* **THE TASK**:
Your answer should consist of the lines in the listing that hold "agent".

□ □ □ □ □ □ □

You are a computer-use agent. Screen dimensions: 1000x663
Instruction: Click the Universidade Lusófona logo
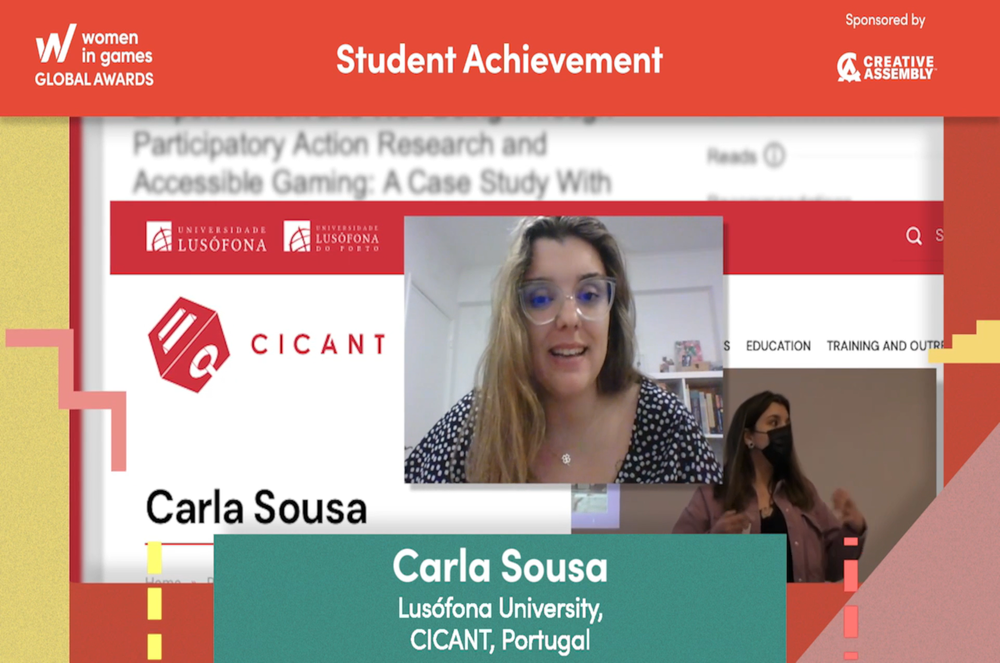(x=207, y=237)
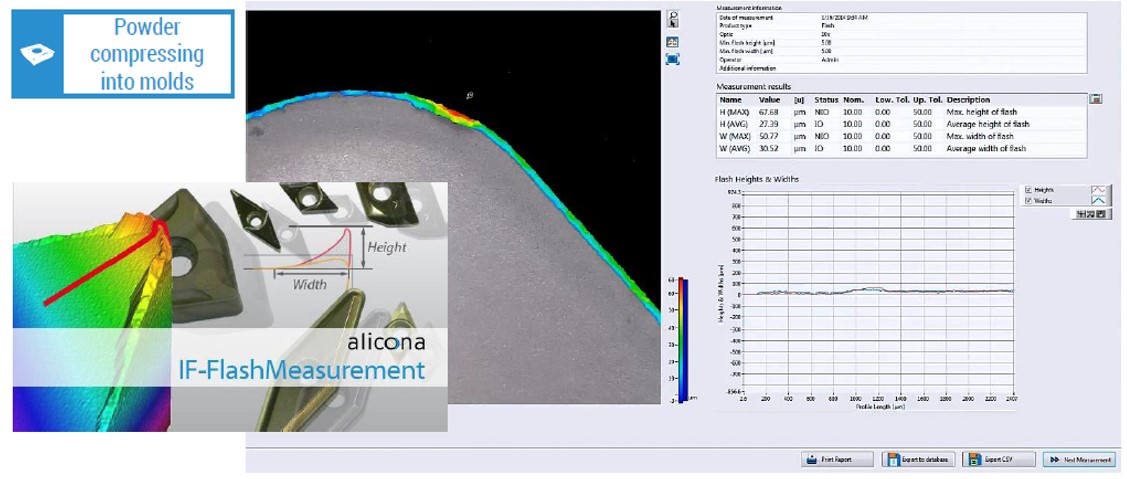Click the Export to database button

coord(918,460)
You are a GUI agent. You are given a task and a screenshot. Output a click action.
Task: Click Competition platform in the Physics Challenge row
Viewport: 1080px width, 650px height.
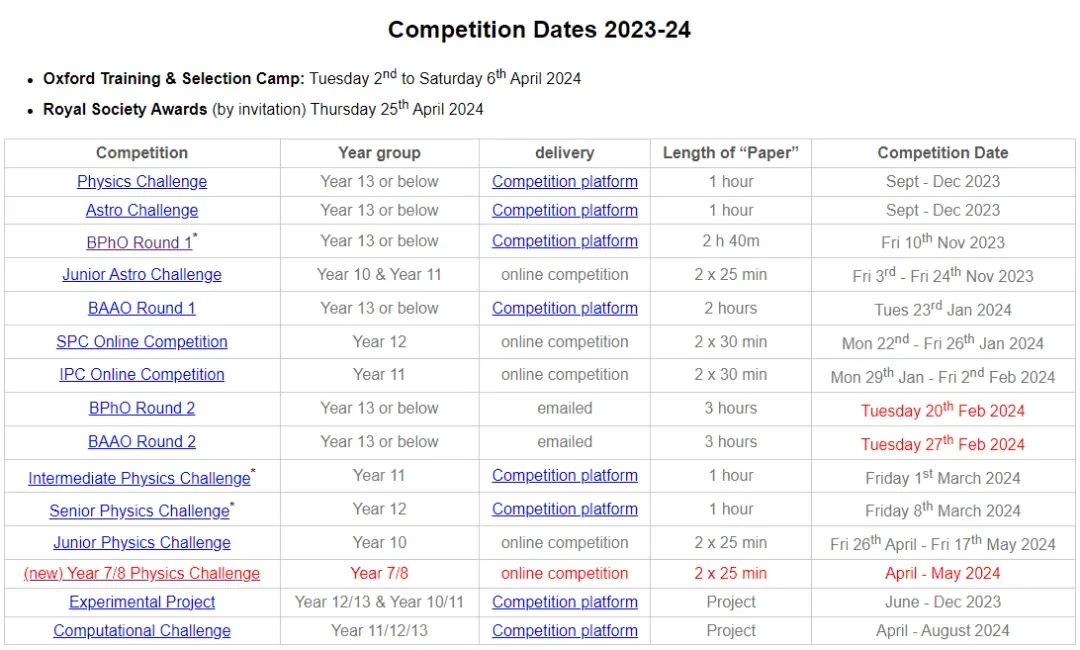tap(565, 182)
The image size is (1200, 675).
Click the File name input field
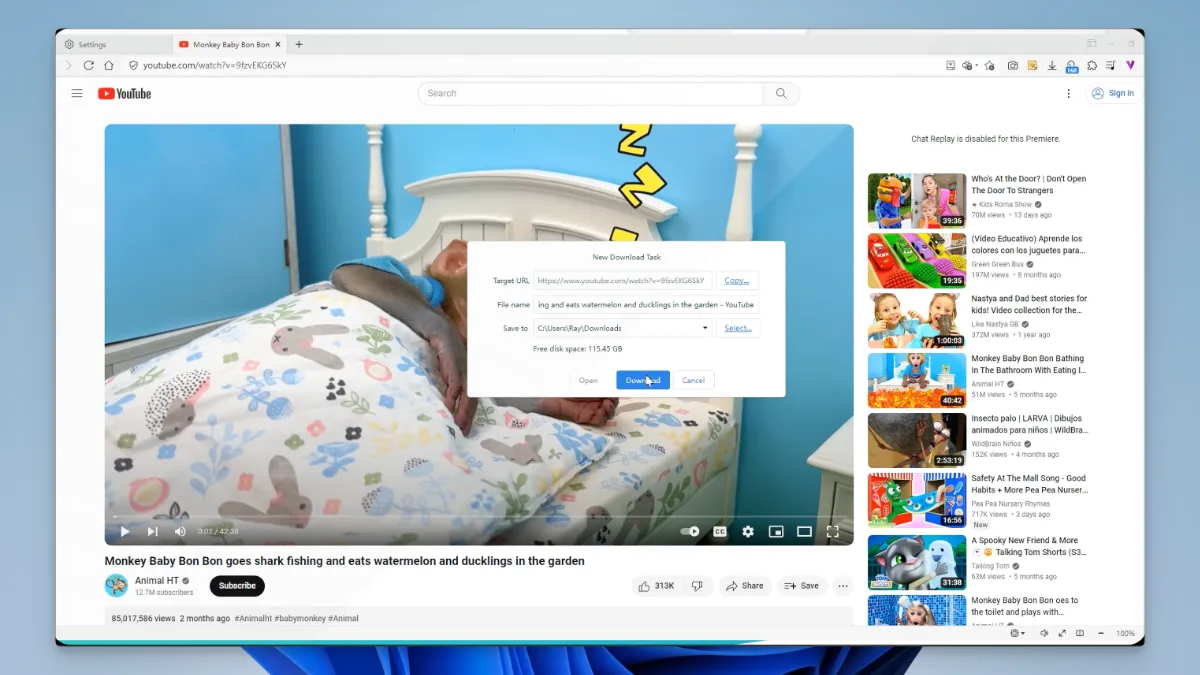point(646,304)
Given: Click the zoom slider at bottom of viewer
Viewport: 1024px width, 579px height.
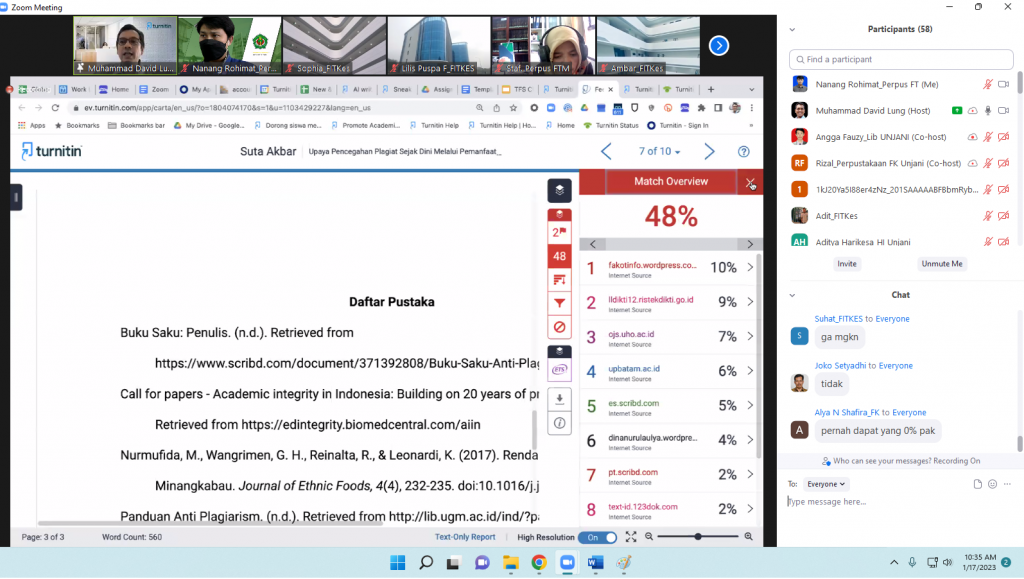Looking at the screenshot, I should coord(698,537).
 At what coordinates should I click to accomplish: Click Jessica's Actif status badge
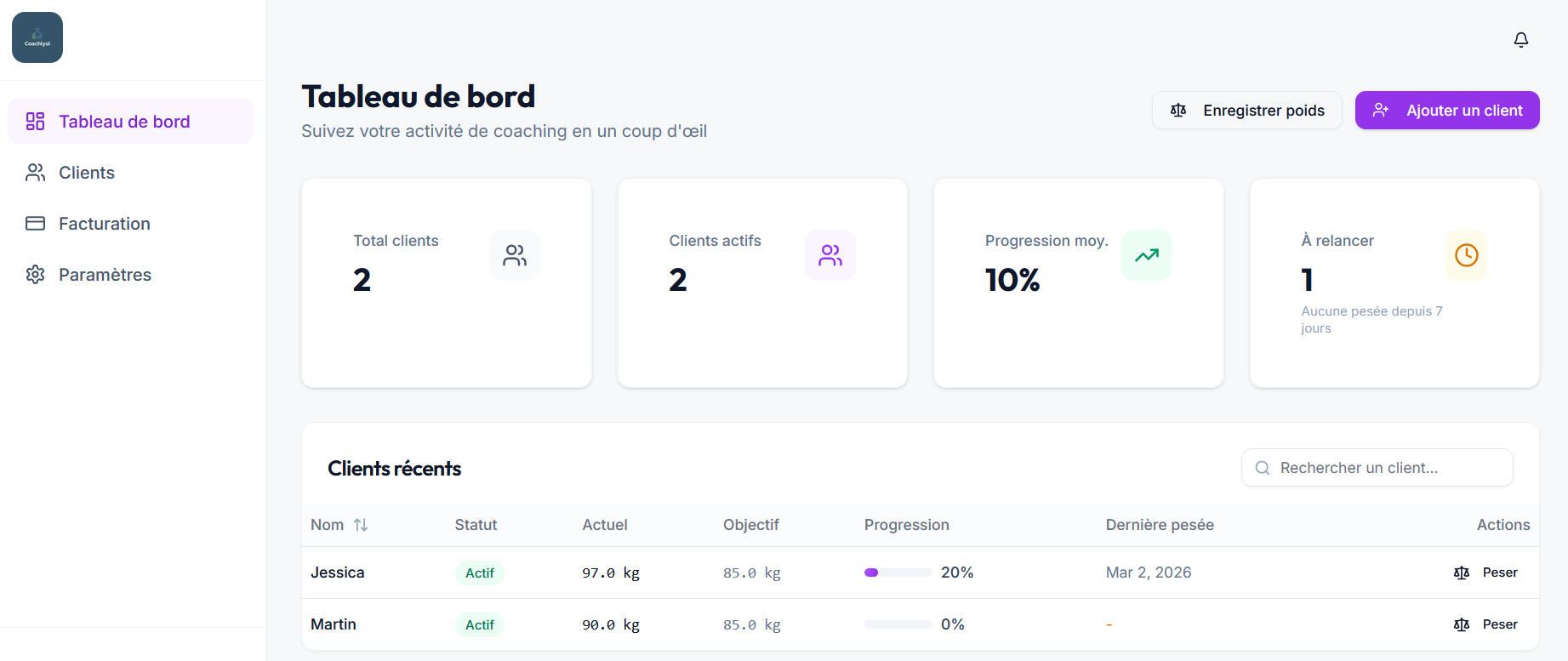(480, 573)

□ □ □ □ □ □ □

* **RESULT OF THIS EXERCISE**:
You are a computer-use agent. Screen dimensions: 1000x663
You are a GUI agent. You are given a task and a screenshot. Output a click action.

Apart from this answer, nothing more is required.